Psychic of Orange - A Very Psychic Christmas

Tonight's album review is very, very special for many reasons. 1) i ran out of Christmas albums to talk about/share with you, but 2) my friend Ken and Psychic of Orange released a Christmas album today, so 3) i get to talk about an interesting group of music genres and say nice things about a fellow music maker.

If you're not at all familiar with hypnagogic pop, or glofi, or ____wave, or any of their subgenres, they generally fall under the umbrella concept of technological nostalgia. More specifically, they play with your memories of developing computer/audio technologies and pop culture from the 1980s and 90s by elevating consumer level equipment and output to an artistic medium while refusing to make overt statements about any supposed value in doing so. It's a post-ironic artform, is what i'm saying.

Critics and social philosophers often describe it as "post-elevator" music, because we only know how to define things as derivative forms. To my mind, the real defining characteristic is the refusal to say what is good or bad, serious or funny. It's like the clinical detatchment of Brechtian Epic Theater, or looking at life through the eyes of anti-depressants (yay me i snuck a System of a Down reference in there). Like how i find such giddy joy in singing songs from a female protagonist perspective as a deadpan bearded dude.
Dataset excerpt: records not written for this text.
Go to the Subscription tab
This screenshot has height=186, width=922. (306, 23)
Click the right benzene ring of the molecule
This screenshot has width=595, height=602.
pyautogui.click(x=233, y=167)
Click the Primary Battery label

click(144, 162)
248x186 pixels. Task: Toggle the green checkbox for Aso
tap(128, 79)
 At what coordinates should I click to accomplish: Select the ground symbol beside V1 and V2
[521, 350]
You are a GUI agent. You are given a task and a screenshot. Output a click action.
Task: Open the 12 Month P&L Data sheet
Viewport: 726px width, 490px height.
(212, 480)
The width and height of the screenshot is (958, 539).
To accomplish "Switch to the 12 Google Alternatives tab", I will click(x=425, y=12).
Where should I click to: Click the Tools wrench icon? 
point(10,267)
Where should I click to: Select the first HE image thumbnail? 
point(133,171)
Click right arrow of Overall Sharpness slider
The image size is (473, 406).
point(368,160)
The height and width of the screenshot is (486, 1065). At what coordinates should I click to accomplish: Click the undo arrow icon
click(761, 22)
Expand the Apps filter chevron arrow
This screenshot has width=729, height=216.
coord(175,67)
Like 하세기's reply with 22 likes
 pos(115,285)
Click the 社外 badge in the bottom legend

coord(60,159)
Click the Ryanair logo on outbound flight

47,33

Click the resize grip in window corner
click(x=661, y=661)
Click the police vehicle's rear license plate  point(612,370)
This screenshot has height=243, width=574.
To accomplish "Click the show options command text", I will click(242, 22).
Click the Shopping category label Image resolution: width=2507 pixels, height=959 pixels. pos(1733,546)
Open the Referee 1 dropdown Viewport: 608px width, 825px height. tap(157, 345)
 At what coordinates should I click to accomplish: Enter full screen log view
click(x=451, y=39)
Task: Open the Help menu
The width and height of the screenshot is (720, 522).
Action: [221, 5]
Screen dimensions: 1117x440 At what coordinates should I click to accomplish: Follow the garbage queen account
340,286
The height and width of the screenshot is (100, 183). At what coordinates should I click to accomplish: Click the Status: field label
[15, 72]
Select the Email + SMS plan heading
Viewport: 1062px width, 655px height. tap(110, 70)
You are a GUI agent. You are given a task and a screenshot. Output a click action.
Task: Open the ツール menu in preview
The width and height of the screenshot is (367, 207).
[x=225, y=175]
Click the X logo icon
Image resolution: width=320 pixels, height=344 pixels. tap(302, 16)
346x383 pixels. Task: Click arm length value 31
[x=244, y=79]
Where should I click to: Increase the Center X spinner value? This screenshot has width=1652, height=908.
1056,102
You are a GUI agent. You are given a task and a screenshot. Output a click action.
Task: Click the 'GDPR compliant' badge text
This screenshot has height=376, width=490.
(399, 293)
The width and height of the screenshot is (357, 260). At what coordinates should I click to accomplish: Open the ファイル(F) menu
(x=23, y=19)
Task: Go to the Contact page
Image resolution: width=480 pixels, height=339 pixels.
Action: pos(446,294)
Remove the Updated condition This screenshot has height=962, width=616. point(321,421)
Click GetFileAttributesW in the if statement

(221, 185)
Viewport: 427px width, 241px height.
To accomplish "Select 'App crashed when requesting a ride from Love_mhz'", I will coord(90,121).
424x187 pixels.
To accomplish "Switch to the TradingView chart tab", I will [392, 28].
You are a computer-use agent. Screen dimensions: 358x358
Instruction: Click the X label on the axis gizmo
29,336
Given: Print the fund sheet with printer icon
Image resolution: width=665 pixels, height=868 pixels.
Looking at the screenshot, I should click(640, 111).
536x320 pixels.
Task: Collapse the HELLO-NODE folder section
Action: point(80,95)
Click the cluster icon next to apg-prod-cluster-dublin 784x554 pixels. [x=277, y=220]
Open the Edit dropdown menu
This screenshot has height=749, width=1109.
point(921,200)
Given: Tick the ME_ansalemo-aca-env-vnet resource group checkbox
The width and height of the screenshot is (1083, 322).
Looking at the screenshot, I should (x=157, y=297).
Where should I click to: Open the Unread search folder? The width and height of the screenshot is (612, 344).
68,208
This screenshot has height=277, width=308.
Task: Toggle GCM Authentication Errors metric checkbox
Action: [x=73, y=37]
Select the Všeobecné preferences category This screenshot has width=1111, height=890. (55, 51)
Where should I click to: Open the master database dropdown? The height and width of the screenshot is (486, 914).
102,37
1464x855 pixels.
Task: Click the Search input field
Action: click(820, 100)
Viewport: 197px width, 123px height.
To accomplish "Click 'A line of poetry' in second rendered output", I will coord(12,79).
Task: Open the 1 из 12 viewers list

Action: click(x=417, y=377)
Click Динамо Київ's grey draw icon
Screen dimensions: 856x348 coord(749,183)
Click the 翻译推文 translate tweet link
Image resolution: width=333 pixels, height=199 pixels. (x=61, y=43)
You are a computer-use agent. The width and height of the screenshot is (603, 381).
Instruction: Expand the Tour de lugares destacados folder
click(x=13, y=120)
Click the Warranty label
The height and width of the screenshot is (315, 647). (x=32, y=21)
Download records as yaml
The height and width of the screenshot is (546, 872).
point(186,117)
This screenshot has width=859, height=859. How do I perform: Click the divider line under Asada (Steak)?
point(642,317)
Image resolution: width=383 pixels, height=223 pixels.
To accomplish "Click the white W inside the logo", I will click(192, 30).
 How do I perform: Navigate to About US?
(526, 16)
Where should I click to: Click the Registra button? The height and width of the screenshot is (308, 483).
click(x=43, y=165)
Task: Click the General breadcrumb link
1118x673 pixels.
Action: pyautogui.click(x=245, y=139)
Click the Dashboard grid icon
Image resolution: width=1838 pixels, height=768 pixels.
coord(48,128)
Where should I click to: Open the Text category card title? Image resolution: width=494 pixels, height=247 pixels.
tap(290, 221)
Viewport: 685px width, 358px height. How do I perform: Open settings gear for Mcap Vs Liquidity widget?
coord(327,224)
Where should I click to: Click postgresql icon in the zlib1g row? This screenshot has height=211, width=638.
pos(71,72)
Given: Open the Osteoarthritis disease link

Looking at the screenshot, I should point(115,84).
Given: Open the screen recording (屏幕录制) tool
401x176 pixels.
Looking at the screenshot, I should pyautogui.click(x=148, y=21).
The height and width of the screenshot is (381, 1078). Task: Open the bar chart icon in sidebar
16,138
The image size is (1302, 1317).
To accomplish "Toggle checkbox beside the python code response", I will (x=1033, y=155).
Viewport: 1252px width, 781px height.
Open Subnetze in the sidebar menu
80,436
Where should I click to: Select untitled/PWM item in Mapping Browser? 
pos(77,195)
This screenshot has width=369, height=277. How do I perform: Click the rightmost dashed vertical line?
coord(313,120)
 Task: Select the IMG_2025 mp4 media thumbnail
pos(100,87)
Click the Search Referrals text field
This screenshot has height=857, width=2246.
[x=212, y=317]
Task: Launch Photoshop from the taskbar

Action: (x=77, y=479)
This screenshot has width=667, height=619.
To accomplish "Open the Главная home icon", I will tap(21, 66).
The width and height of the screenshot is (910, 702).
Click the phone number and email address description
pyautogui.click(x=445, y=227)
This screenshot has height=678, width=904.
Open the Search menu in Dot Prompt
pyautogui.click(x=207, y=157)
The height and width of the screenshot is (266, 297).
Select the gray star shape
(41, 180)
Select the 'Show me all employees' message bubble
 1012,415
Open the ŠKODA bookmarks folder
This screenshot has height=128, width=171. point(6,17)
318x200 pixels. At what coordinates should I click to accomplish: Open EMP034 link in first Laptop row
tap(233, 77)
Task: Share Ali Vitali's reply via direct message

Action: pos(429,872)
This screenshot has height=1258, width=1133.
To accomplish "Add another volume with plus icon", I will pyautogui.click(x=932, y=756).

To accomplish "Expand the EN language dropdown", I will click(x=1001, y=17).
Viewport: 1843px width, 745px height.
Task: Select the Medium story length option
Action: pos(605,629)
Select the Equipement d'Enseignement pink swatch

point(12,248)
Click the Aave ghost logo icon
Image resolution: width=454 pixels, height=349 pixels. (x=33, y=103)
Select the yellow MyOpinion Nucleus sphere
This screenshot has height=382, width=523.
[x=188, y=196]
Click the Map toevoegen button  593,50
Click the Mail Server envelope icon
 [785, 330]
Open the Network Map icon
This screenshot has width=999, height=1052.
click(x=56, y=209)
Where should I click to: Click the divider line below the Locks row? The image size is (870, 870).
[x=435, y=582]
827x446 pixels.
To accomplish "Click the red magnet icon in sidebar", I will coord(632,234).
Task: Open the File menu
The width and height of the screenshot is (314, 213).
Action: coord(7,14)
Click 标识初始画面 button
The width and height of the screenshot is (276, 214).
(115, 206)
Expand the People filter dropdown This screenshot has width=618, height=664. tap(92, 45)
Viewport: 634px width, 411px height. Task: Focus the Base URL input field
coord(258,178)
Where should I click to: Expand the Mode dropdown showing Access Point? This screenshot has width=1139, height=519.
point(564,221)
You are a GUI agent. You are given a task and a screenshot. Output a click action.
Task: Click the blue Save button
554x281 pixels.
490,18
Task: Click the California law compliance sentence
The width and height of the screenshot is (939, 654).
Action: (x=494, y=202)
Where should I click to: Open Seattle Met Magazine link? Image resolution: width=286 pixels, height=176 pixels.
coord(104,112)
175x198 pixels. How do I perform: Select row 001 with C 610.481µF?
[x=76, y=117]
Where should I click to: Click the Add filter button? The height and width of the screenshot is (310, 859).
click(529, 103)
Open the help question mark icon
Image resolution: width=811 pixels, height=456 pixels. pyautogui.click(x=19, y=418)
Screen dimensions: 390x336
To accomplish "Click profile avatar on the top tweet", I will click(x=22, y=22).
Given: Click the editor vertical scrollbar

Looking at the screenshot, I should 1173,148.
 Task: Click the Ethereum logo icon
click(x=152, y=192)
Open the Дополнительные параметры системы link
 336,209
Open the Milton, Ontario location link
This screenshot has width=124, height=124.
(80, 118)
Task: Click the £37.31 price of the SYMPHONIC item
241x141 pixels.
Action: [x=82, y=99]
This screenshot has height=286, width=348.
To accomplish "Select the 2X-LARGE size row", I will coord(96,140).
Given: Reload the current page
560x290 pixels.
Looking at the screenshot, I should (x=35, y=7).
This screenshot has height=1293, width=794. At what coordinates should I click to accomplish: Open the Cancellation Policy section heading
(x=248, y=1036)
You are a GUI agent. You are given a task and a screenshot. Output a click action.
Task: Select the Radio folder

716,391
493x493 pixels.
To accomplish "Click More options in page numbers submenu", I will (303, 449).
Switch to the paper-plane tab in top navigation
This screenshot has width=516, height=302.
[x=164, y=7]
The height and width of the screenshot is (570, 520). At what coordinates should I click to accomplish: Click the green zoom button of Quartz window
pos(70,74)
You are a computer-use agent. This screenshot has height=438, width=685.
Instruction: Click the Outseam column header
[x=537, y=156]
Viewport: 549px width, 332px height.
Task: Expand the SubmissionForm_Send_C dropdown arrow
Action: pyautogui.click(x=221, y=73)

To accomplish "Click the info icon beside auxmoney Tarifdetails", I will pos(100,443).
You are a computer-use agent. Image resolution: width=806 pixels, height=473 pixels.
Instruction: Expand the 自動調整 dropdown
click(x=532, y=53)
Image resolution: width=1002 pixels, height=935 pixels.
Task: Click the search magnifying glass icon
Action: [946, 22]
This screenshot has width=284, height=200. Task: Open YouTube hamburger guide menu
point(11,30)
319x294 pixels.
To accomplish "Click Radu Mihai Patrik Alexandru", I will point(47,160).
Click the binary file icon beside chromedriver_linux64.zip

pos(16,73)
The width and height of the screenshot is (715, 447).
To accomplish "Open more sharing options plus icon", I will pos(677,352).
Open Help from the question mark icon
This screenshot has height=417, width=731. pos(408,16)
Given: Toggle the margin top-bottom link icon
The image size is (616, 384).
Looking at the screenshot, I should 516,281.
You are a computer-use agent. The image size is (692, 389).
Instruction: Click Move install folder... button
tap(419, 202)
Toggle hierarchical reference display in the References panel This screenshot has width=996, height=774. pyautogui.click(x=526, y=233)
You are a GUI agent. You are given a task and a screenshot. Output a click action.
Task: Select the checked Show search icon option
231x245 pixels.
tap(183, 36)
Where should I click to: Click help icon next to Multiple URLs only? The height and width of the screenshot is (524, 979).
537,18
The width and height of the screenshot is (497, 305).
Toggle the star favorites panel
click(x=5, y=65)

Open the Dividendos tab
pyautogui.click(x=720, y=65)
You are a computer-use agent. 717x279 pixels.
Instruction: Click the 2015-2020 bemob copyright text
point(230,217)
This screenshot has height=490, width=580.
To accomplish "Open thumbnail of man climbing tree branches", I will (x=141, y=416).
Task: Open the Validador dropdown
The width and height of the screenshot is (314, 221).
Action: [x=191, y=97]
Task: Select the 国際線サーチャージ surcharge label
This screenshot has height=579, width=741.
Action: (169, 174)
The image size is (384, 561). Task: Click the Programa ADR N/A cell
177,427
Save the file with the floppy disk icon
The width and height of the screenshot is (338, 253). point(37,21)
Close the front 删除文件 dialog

The real point is that you're not being told how to feel, you actually feel that way because you have a personal connection to/memory of the media itself: cheap synths, autotune, drum machines, distorted guitars, falsetto, what have you. It's more like recycling/repurposing than imitation and it can be all the permutations of happy/sad/cheesy/heartfelt at the same time.

Well, Psychic of Orange brings an R&B flavor (with some truly authentic autotune) to the party. The covers of Eartha Kitt's "Santa Baby" and Mariah Carey's "All I Want For Christmas Is You" are delicious.

And let's talk about track 9, "presence." I don't know if it's on purpose or not (and don't tell me, Ken Fabian, because i don't want to know), but it's the doo-dooop-do-doo-doop part of "Hungry Like A Wolf" paired up with a metrically opposite version of the 3-note motive from "Boys of Summer" and the song is a pun on presence/present (which is basically the foundation of the universe this whole style exists inside). It's awesome. I love it. Thank you for making it.